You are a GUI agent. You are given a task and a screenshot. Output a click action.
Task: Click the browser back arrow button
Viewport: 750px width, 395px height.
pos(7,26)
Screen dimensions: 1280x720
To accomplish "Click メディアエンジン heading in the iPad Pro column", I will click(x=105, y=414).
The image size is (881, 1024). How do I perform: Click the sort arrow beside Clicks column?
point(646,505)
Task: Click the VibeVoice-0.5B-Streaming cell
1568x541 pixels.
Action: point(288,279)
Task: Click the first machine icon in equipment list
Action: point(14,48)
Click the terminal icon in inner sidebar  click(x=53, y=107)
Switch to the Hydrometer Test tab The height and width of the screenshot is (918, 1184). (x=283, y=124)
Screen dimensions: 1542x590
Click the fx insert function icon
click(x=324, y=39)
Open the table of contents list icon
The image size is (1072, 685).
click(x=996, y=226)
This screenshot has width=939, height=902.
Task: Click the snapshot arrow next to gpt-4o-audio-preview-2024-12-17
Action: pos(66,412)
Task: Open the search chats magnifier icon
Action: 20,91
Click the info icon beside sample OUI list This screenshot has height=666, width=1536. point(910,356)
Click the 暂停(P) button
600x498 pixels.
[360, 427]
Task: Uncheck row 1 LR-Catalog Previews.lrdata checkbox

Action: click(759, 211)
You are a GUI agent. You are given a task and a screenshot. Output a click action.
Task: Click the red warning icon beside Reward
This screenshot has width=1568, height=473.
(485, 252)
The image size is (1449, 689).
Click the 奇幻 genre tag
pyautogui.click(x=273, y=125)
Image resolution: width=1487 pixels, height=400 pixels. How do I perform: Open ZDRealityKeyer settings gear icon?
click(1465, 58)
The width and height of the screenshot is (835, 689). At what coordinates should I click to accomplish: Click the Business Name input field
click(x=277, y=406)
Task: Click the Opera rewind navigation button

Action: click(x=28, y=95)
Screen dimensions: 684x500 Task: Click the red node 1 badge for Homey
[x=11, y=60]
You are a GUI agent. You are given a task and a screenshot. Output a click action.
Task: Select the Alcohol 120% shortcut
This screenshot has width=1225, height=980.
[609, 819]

++++

TASK STATEMENT |
A verbatim copy of the listing is to be returned in full.

TASK OUTPUT |
You are a GUI agent. You are given a task and a screenshot. Output a click action.
Task: Click the browser back arrow button
Viewport: 750px width, 395px height.
pos(7,26)
Screen dimensions: 1280x720
To accomplish "Click メディアエンジン heading in the iPad Pro column", I will click(x=105, y=414).
The image size is (881, 1024). How do I perform: Click the sort arrow beside Clicks column?
point(646,505)
Task: Click the VibeVoice-0.5B-Streaming cell
1568x541 pixels.
Action: point(288,279)
Task: Click the first machine icon in equipment list
Action: point(14,48)
Click the terminal icon in inner sidebar  click(x=53, y=107)
Switch to the Hydrometer Test tab The height and width of the screenshot is (918, 1184). (x=283, y=124)
Screen dimensions: 1542x590
Click the fx insert function icon
click(x=324, y=39)
Open the table of contents list icon
The image size is (1072, 685).
click(x=996, y=226)
This screenshot has width=939, height=902.
Task: Click the snapshot arrow next to gpt-4o-audio-preview-2024-12-17
Action: pos(66,412)
Task: Open the search chats magnifier icon
Action: 20,91
Click the info icon beside sample OUI list This screenshot has height=666, width=1536. point(910,356)
Click the 暂停(P) button
600x498 pixels.
[360, 427]
Task: Uncheck row 1 LR-Catalog Previews.lrdata checkbox

Action: click(759, 211)
You are a GUI agent. You are given a task and a screenshot. Output a click action.
Task: Click the red warning icon beside Reward
This screenshot has width=1568, height=473.
(485, 252)
The image size is (1449, 689).
Click the 奇幻 genre tag
pyautogui.click(x=273, y=125)
Image resolution: width=1487 pixels, height=400 pixels. How do I perform: Open ZDRealityKeyer settings gear icon?
click(1465, 58)
The width and height of the screenshot is (835, 689). At what coordinates should I click to accomplish: Click the Business Name input field
click(x=277, y=406)
Task: Click the Opera rewind navigation button

Action: click(x=28, y=95)
Screen dimensions: 684x500 Task: Click the red node 1 badge for Homey
[x=11, y=60]
You are a GUI agent. You are given a task and a screenshot. Output a click action.
Task: Select the Alcohol 120% shortcut
This screenshot has width=1225, height=980.
[609, 819]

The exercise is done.